Some of my other favorite profiles were of Minor Cooper Keith, Paxton Hibben, Wesley Everest and Thorstein Veblen — interesting and significant figures whose names have faded over time. Veblen was a wayward economist who originated the phrase “conspicuous consumption” and was featured in Clifford Simak’s They Walked Like Men (see my sheepish comment).
I was less of a fan of the “Newsreel” segments, which were periodic jumbles of headlines, employing a variety of font sizes, capitalization schema and formatting choices. They mark the passage of time between the main narratives, and reflect the incomplete understanding the characters have of the world around them.
OFFICIALS KNOW NOTHING OF VICE
Sanitary trustees turn water of Chicago River into drainage canal LAKE MICHIGAN SHAKES HANDS WITH THE FATHER OF THE WATERS German zuchterverein singing contest for canary-birds opens the fight for the bimetallism at the ratio of 16 to 1 has not lost says Bryan
BRITISH BEATEN AT MAFKING
For there’s many a man been murdered in Luzon
CLAIMS ISLANDS FOR ALL TIME
More irritating than informative were the many punctuation-free “Camera Eye” passages. They have an autobiographical focus, but without extensive use of footnotes or detailed insights into the author’s life, I’m at a loss as to how to interpret these sections:
they were little brass cannons and were bright in the sun on the platform of the Seventh Street Depot and Scott hoisted us all up and the train was moving and the engine bell was ringing and Scott put in your hand a little handful of tiny brass cannons just big enough to hold the smallest size firecracker at the battle of Manila Bay and said Here’s the artillery Jack
These attempts to bring in a restricted, single-viewer perspective to the greater narratives reminded me of the “stream of consciousness” trend gagged on by so many mid-century SF writers.

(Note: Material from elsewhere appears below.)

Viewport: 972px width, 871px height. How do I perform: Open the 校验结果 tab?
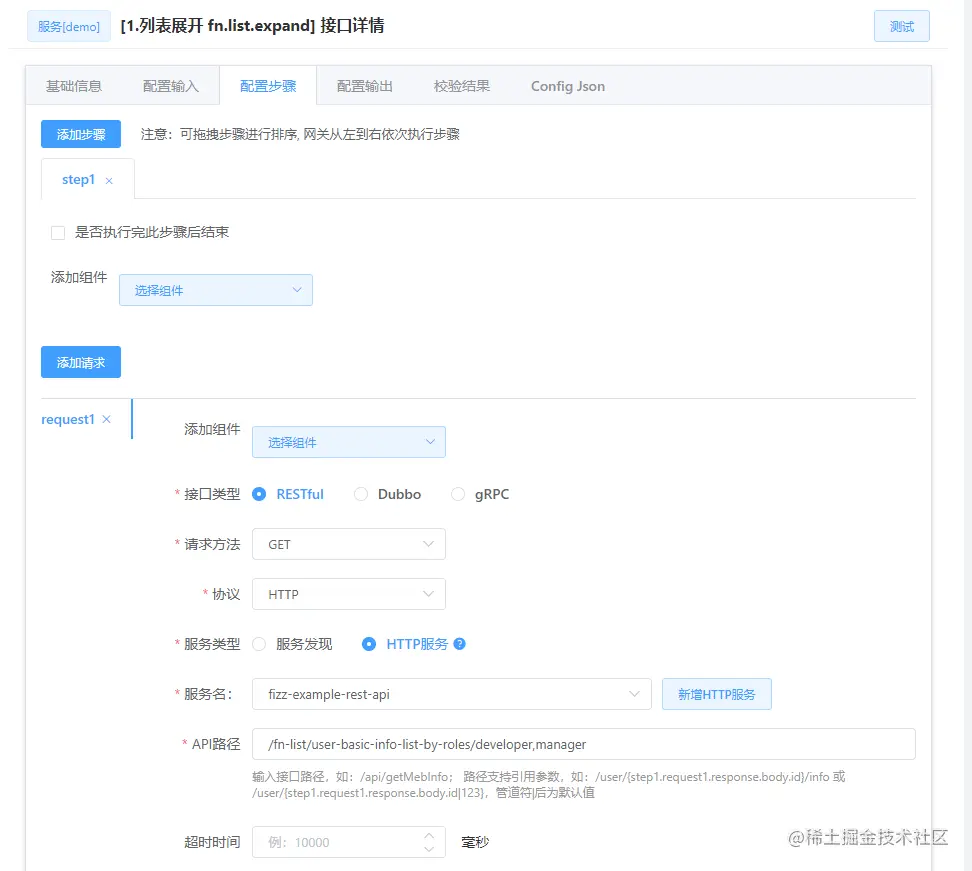(x=462, y=86)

Fans of literary SF may know U.S.A. by the fact that John Brunner appropriated its style for his book Stand on Zanzibar, one of the most famous works of the 1960s. Stand on Zanzibar is on my to-read pile, and it will be interesting to see which elements it contains.
U.S.A. keeps its status as a classic on American literature, as a monumental description of its times and places. It’s less of a permanent fixture as an advocate of Dos Passos’ socialist political philosophy, although the side of the IWW he does tell is vivid. It’s also less of a war epic than a tale of the decades surrounding it, skeptically examining the American commitment to its allies, and to a fair democracy. Dos Passos accomplishes a great deal in the narrative chapters and condensed biographies; the rest of his rule-breaking content does not have the same impact. 7/10.